## Supplied entries

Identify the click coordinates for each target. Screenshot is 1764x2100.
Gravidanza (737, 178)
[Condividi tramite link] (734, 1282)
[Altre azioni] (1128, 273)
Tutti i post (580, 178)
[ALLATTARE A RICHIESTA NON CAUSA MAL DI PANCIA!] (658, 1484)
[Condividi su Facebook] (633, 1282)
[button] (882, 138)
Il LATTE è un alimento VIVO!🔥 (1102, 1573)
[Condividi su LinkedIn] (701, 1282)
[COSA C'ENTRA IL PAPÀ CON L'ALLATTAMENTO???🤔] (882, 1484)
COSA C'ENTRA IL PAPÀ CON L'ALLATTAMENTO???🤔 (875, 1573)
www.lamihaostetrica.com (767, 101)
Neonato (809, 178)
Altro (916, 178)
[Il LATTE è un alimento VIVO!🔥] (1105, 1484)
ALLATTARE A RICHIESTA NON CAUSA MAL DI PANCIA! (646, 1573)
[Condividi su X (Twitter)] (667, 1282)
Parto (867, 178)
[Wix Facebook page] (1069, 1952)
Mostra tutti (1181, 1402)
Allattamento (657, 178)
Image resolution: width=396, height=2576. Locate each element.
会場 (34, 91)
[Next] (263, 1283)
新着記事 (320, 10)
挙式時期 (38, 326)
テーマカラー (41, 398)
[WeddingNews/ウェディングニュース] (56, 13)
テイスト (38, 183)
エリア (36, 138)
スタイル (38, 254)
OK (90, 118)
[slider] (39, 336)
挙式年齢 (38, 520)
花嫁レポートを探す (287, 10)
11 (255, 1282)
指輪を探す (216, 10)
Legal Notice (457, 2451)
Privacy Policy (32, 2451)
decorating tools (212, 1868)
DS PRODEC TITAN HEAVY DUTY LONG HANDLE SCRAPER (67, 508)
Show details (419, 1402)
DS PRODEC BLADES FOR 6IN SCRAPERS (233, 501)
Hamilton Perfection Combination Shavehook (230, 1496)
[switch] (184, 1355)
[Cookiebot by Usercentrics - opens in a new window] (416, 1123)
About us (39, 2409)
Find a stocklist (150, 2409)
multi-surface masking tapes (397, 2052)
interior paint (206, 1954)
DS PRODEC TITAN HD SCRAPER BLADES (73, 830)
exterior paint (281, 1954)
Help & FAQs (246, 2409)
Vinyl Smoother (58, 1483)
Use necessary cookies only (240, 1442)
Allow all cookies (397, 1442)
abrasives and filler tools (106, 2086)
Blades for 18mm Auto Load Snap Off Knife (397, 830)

## What is expected
Your answer should be the lines from the one that contains "指輪を探す (216, 10)" through the last line of the material, copied exactly.

## Solution for this task
指輪を探す (216, 10)
Legal Notice (457, 2451)
Privacy Policy (32, 2451)
decorating tools (212, 1868)
DS PRODEC TITAN HEAVY DUTY LONG HANDLE SCRAPER (67, 508)
Show details (419, 1402)
DS PRODEC BLADES FOR 6IN SCRAPERS (233, 501)
Hamilton Perfection Combination Shavehook (230, 1496)
[switch] (184, 1355)
[Cookiebot by Usercentrics - opens in a new window] (416, 1123)
About us (39, 2409)
Find a stocklist (150, 2409)
multi-surface masking tapes (397, 2052)
interior paint (206, 1954)
DS PRODEC TITAN HD SCRAPER BLADES (73, 830)
exterior paint (281, 1954)
Help & FAQs (246, 2409)
Vinyl Smoother (58, 1483)
Use necessary cookies only (240, 1442)
Allow all cookies (397, 1442)
abrasives and filler tools (106, 2086)
Blades for 18mm Auto Load Snap Off Knife (397, 830)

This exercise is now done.